Hurricane Kristy is barreling across the eastern Pacific Ocean and is unlikely to make landfall, new models show.

Hurricane Kristy strengthened into a Category 3 hurricane on Wednesday. While it remains an unlikely direct threat to North and Central America, it could cause “life-threatening” surge along the West Coast, forecasters have said.

Spaghetti models is a nickname given to the weather models that show potential tropical cyclone paths. When shown together, the individual model tracks can resemble strands of spaghetti. If the lines are clustered together, it means there is a higher level of confidence in the storm’s projected path.

A spaghetti model produced by Tropical Tidbits showed the vast majority of pathways are indicating that Hurricane Kristy will stay away from North and Central America. It will continue to track westward over the Pacific Ocean, although there is one outlier that shows it could turn course toward northern Mexico and the U.S.

Hurricane Kristy Spaghetti Models as Storm Roars Across Pacific
Spaghetti model showing potential pathways of Hurricane Kristy. While not expected to make landfall in America, it could cause storm surge along parts of the West Coast.

TROPICAL TIDBITS

However, the National Weather Service is appearing confident that Kristy will stay over the Pacific Ocean. The NWS wrote on X, formerly Twitter, yesterday: “No danger to land, Major Hurricane Kristy is churning its way across the Pacific today.”

“Kristy is moving toward the west near 20 mph (31 km/h), and a westward to
west-northwestward motion is forecast through Thursday,” the National Hurricane Center (NHC) reported in its latest update at 8 a.m. PDT on Wednesday. “A slower northwest to north-northwest motion is expected by late Friday.”

The NHC said Kristy is “expected to fluctuate in strength over the next day or so,” with “steady to rapid weakening” taking place by early Friday and dissolving over the weekend.

There will be some impacts to land along the West Coast, however. “Swells generated by Kristy will affect portions of the west coast of the Baja California peninsula late this week and over the weekend,” the NHC has reported. “These swells are likely to cause life-threatening surf and rip current conditions.”

Storms that originate in the Atlantic or Pacific Oceans typically travel westward, which makes those from the Atlantic a more significant danger to North America, like the recent hurricanes Milton and Helene.

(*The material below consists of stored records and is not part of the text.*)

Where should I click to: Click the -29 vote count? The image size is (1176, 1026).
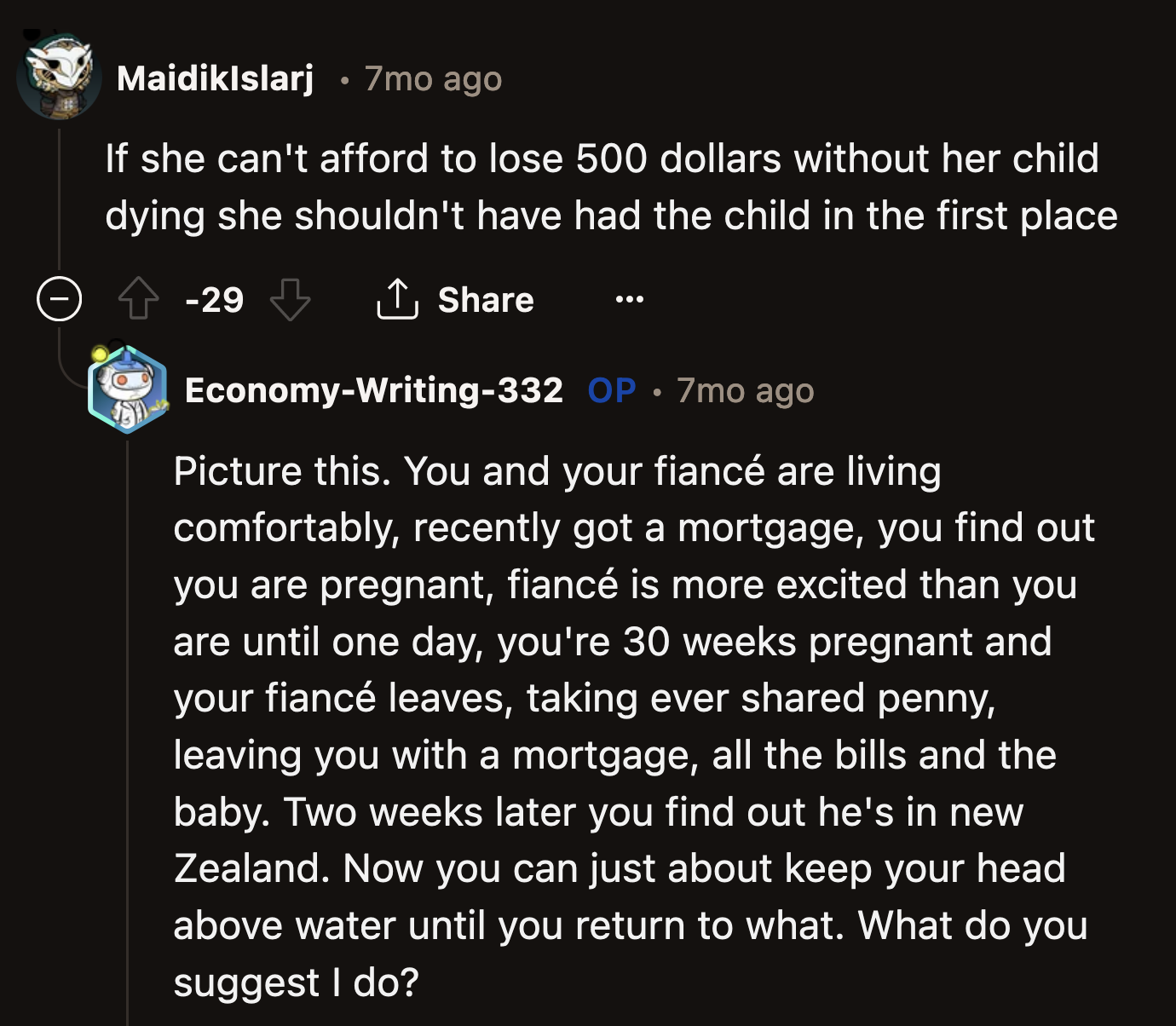click(x=213, y=299)
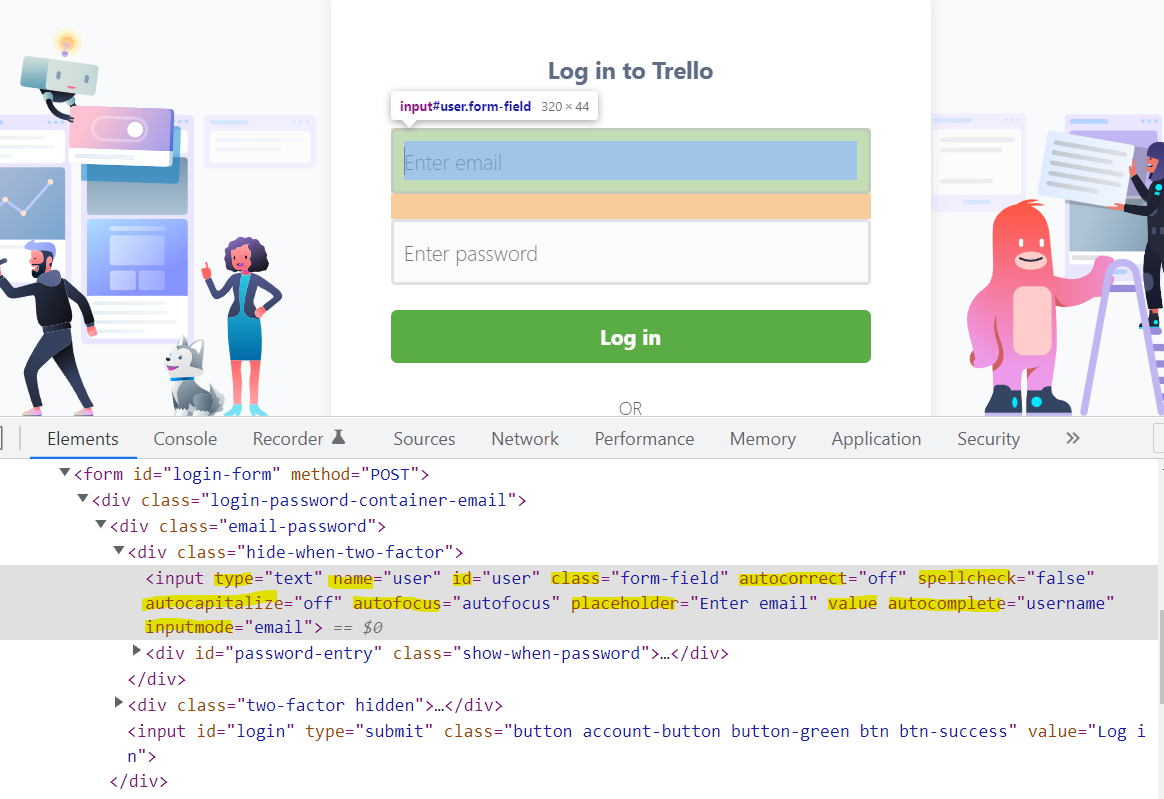Screen dimensions: 1164x799
Task: Click the husky dog illustration
Action: [x=193, y=378]
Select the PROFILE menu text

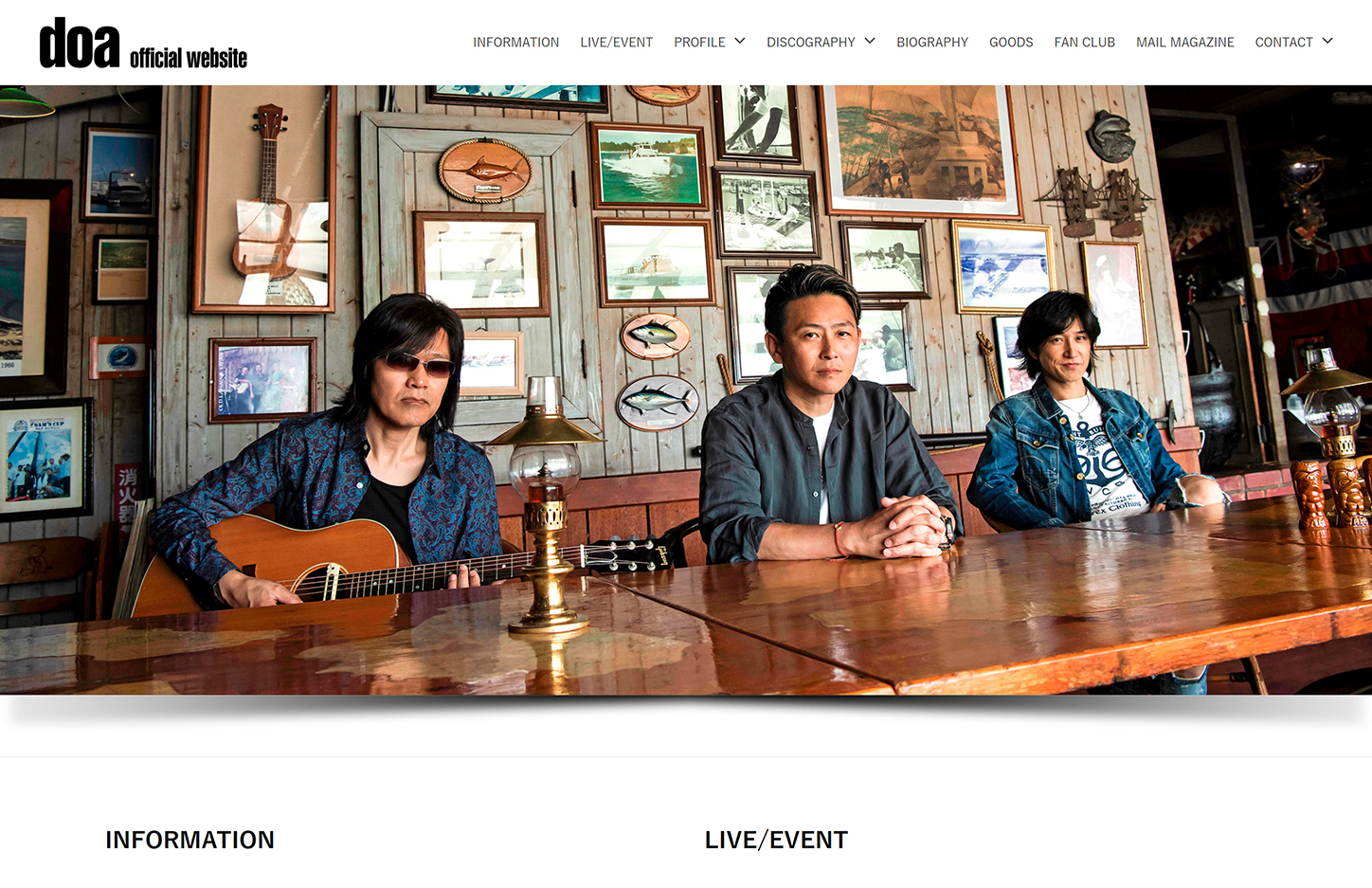click(699, 43)
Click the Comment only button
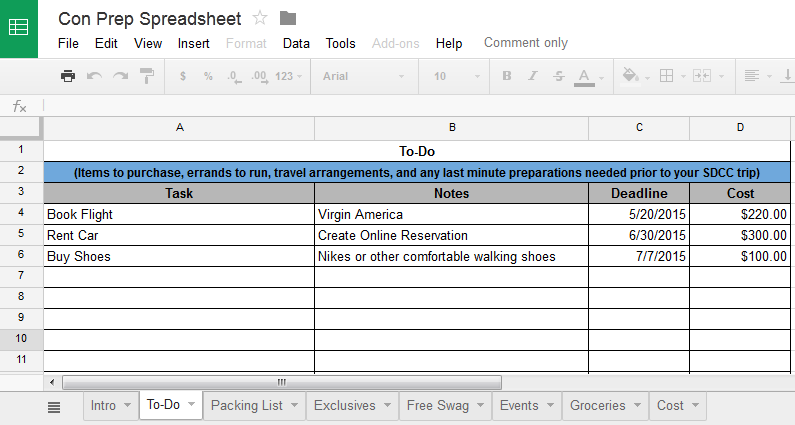Screen dimensions: 795x425 coord(526,43)
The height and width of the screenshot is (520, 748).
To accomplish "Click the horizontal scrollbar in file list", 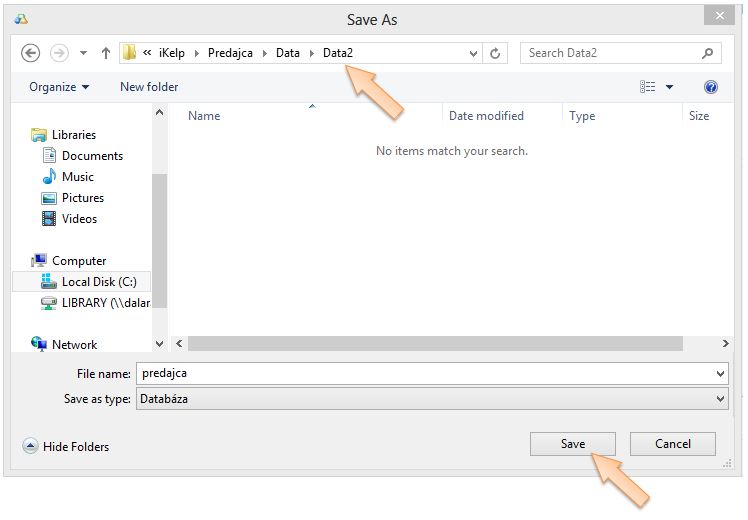I will click(x=435, y=344).
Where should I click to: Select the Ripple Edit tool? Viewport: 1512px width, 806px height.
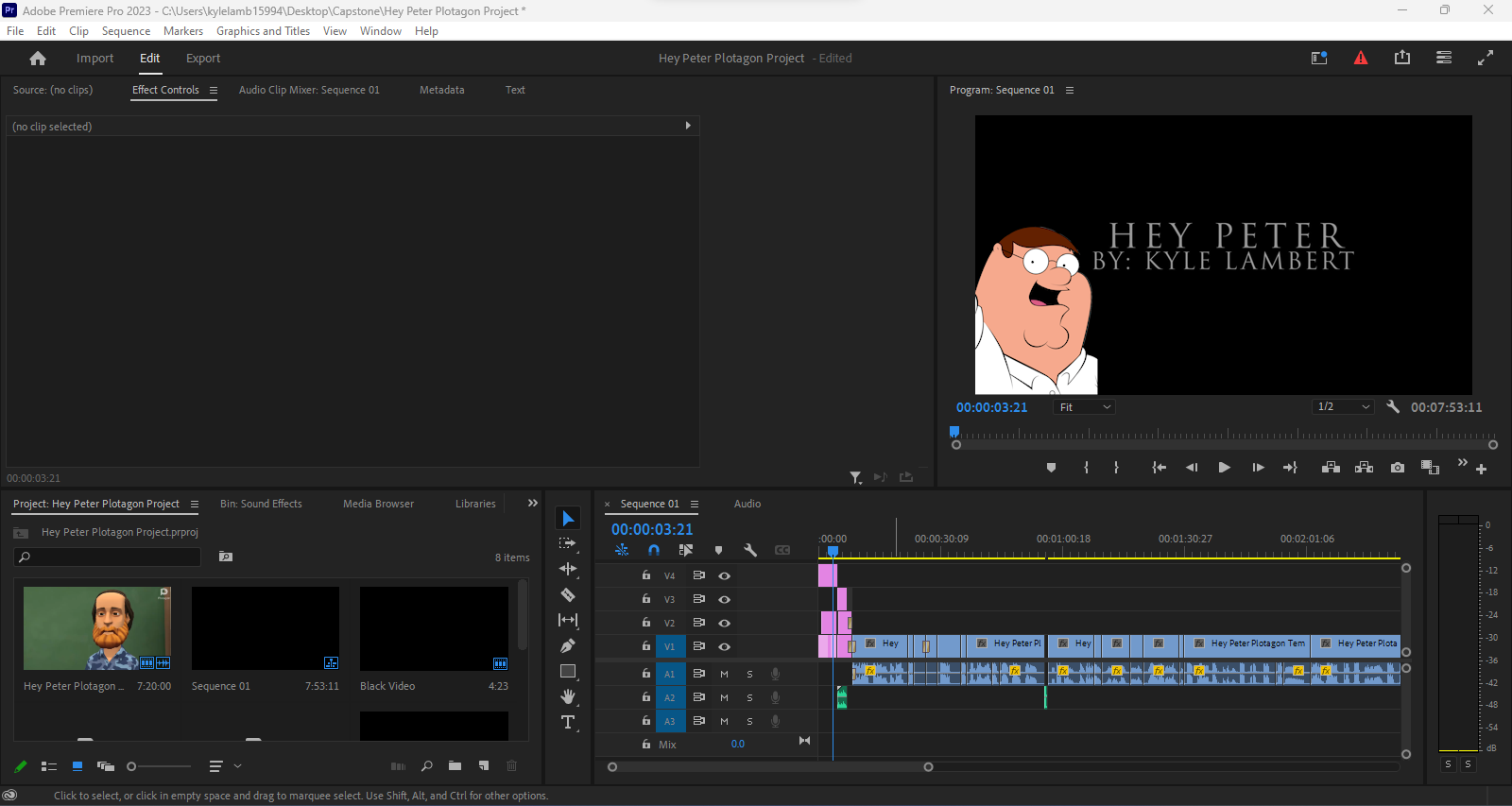[x=568, y=569]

Pacific Ocean storms tend to be less of a landfall threat, but if one pushes or originates closer to land, strong winds and storm surges are not uncommon along Western coastlines. Last year’s Hurricane Hilary, which originated in the Pacific, delivered destructive winds and torrential rain to Southern California after it made landfall as a tropical storm in Mexico.

Hurricane season in the Eastern Pacific began on May 15, two weeks before the Atlantic season started. Both end on November 30.